### [TASK DETAILS]
Where the records below show a line containing "Given: Open the X social link", start copying; end with the line containing "Click the promotions", and copy it too.

Data extracted from a collection:
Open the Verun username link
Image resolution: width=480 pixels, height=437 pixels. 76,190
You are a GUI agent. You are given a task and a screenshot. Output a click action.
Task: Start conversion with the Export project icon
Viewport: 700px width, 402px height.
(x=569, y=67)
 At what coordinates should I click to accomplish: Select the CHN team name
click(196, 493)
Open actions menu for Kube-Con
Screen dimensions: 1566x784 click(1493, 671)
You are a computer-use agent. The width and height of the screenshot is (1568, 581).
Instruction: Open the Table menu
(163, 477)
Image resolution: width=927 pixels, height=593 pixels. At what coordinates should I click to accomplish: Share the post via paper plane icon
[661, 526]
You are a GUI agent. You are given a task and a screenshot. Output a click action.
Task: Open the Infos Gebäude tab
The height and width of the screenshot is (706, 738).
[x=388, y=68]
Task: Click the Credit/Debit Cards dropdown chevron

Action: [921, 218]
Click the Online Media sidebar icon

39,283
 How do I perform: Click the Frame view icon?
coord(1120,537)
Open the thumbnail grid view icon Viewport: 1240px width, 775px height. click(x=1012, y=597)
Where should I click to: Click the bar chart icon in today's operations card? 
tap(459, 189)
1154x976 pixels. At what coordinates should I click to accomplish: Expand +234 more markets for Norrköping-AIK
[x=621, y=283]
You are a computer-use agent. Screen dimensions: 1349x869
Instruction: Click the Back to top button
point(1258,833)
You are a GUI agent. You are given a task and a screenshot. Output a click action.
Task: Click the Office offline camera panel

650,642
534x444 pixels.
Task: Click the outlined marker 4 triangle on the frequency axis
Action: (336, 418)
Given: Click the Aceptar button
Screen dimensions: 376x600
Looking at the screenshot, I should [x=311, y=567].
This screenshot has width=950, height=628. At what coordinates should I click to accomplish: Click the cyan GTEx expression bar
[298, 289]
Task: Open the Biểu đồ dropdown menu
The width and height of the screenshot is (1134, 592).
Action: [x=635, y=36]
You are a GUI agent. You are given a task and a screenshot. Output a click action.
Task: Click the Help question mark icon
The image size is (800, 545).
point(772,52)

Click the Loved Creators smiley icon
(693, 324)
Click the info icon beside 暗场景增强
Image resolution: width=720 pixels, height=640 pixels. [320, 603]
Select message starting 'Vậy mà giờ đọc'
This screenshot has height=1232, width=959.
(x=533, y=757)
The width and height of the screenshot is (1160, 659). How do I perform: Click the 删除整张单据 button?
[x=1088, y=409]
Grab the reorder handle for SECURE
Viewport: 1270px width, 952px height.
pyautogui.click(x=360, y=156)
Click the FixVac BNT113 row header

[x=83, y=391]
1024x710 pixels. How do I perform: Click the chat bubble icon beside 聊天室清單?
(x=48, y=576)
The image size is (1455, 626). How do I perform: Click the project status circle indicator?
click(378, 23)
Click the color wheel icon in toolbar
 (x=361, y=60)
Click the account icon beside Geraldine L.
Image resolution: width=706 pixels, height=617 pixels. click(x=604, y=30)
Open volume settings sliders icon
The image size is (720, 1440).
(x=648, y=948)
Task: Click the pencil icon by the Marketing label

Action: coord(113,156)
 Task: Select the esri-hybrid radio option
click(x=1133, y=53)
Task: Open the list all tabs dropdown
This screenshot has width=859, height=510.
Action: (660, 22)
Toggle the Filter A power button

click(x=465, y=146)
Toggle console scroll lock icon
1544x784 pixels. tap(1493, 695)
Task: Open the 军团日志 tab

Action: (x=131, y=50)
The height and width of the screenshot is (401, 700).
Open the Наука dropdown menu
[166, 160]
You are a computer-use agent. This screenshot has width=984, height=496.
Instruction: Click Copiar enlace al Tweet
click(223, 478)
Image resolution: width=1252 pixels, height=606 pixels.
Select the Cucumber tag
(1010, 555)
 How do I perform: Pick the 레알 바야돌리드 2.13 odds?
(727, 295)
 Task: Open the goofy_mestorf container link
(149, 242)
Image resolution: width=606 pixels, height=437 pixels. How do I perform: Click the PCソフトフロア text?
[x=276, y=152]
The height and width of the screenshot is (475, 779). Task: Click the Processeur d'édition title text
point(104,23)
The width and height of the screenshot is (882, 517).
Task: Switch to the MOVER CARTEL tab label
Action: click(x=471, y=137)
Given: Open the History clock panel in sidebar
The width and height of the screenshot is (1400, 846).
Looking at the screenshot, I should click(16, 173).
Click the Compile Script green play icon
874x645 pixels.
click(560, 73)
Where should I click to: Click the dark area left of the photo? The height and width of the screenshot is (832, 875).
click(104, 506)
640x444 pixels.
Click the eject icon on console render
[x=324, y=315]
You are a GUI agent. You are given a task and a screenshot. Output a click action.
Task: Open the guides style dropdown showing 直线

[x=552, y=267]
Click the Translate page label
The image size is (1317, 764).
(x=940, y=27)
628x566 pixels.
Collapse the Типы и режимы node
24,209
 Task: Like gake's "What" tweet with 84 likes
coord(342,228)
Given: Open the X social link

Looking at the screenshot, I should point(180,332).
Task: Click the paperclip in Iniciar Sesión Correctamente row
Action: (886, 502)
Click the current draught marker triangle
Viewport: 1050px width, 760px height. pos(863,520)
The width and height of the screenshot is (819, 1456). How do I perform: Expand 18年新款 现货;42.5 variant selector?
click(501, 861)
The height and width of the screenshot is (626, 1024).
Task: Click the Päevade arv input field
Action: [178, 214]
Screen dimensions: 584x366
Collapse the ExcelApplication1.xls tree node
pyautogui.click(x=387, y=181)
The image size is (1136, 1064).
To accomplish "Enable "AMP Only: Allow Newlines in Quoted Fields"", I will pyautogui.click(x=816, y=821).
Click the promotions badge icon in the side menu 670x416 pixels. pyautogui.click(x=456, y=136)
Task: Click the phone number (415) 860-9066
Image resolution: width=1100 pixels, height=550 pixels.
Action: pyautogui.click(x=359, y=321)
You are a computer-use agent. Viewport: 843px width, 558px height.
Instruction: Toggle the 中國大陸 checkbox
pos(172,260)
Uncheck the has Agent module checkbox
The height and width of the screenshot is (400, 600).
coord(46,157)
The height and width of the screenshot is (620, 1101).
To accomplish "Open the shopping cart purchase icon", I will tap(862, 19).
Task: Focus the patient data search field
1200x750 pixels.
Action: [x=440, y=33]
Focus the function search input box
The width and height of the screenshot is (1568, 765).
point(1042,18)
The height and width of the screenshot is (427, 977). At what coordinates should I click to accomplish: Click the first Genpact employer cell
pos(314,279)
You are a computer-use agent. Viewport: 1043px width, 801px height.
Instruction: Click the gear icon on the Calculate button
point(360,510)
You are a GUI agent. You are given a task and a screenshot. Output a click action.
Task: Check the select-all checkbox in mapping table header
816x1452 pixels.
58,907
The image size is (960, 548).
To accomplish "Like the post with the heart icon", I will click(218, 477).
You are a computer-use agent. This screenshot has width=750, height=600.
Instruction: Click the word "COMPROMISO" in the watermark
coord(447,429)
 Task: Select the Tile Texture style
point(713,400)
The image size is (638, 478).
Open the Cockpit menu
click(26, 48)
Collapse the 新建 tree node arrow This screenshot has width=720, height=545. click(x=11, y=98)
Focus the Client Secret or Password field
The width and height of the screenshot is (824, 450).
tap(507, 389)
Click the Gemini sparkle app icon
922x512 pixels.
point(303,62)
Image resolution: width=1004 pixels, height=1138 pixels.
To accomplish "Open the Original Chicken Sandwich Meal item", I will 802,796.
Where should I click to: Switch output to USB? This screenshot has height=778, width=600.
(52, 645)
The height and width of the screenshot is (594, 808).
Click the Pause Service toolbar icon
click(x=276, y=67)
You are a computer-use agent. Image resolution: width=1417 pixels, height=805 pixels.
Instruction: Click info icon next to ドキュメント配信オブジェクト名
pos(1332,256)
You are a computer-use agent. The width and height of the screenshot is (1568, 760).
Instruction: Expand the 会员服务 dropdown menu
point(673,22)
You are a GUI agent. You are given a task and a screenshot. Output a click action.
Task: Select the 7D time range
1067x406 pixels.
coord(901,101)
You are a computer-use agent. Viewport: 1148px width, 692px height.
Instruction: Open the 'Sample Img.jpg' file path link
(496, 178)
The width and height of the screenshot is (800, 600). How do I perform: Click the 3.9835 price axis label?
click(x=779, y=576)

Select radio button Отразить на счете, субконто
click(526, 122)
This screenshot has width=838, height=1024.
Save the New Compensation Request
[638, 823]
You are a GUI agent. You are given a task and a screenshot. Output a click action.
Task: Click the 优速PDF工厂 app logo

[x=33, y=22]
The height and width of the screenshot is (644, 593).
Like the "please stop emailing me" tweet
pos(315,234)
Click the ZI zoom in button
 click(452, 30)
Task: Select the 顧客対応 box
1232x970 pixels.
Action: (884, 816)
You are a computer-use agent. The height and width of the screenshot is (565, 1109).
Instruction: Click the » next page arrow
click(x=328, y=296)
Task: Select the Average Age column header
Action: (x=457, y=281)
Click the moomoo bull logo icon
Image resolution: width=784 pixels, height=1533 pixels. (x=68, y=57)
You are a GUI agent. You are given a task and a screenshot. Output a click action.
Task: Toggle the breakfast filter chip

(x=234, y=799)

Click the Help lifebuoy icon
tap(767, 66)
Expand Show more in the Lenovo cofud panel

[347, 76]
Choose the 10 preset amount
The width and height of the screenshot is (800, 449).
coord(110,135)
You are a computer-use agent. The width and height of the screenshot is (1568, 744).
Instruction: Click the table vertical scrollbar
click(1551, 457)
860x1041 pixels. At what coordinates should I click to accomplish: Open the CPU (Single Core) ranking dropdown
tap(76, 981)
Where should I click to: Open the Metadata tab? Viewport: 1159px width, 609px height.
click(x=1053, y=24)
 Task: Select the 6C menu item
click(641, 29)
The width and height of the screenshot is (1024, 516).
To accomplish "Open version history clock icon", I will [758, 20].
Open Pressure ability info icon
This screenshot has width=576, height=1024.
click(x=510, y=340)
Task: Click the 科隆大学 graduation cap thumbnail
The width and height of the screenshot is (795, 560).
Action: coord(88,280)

### [RESPONSE]
Given: Open the X social link

Looking at the screenshot, I should point(180,332).
Task: Click the paperclip in Iniciar Sesión Correctamente row
Action: (886, 502)
Click the current draught marker triangle
Viewport: 1050px width, 760px height. pos(863,520)
The width and height of the screenshot is (819, 1456). How do I perform: Expand 18年新款 现货;42.5 variant selector?
click(501, 861)
The height and width of the screenshot is (626, 1024).
Task: Click the Päevade arv input field
Action: [178, 214]
Screen dimensions: 584x366
Collapse the ExcelApplication1.xls tree node
pyautogui.click(x=387, y=181)
The image size is (1136, 1064).
To accomplish "Enable "AMP Only: Allow Newlines in Quoted Fields"", I will pyautogui.click(x=816, y=821).
Click the promotions badge icon in the side menu 670x416 pixels. pyautogui.click(x=456, y=136)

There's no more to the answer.